» SET TASK: Please report how many of the lines below contain the word "will", giving only the number.

» DATA FOR PROCESSING:

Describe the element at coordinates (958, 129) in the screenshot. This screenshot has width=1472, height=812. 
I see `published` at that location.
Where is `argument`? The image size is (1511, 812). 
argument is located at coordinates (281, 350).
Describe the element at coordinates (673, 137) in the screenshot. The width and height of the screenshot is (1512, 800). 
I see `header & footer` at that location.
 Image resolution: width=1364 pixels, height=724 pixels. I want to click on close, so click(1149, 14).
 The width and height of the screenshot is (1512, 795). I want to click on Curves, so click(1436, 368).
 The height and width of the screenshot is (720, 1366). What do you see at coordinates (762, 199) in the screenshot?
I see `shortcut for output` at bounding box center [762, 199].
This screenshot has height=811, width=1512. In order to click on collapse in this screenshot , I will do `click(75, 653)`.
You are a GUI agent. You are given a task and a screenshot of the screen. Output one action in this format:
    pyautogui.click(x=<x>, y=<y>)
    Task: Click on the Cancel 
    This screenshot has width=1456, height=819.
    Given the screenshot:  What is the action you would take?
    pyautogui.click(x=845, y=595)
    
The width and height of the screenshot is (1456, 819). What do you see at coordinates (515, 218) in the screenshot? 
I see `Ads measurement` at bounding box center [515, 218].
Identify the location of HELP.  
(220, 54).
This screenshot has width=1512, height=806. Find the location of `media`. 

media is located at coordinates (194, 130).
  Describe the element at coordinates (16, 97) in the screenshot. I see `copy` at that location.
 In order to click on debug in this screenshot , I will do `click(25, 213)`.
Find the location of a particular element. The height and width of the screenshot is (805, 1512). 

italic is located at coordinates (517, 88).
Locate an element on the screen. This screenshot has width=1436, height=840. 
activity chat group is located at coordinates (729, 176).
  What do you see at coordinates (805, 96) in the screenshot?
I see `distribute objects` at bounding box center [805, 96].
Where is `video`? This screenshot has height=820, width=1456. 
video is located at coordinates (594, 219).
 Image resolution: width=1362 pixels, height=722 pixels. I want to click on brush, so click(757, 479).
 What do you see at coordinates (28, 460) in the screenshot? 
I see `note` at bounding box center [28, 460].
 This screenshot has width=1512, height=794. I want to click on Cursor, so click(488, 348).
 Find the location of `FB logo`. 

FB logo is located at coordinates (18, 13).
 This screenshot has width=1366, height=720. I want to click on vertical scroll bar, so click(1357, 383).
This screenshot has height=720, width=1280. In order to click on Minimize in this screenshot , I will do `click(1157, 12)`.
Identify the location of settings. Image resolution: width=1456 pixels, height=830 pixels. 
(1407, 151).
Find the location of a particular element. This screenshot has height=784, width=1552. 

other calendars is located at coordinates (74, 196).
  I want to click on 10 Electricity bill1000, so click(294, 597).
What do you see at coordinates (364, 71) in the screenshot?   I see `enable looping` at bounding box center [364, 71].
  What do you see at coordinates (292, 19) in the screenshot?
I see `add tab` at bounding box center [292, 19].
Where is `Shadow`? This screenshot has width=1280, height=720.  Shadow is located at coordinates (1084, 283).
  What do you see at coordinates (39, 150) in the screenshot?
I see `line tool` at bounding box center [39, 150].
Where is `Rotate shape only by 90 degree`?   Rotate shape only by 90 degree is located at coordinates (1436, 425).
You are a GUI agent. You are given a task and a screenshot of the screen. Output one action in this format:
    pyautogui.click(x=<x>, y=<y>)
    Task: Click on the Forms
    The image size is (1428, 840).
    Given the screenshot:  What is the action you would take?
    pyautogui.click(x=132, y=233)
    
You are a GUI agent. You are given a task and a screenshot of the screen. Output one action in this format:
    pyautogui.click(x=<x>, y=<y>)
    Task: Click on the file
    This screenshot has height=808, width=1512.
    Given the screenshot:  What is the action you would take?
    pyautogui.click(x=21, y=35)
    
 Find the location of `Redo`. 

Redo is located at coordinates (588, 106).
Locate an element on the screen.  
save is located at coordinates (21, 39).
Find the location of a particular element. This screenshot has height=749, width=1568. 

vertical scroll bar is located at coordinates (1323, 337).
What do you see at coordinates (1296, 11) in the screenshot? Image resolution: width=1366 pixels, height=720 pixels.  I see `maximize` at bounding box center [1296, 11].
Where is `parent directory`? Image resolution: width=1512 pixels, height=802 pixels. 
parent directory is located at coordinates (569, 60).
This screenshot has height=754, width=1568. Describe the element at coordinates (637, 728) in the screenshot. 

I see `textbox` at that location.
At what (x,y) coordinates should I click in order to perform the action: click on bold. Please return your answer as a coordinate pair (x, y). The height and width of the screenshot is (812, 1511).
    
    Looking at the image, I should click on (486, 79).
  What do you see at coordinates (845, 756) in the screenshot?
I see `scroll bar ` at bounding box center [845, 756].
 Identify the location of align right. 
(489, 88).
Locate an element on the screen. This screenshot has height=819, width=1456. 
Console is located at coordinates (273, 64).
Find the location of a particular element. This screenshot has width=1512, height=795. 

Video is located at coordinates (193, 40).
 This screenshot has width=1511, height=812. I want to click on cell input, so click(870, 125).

» ANSWER TO THIS PROBLEM: 3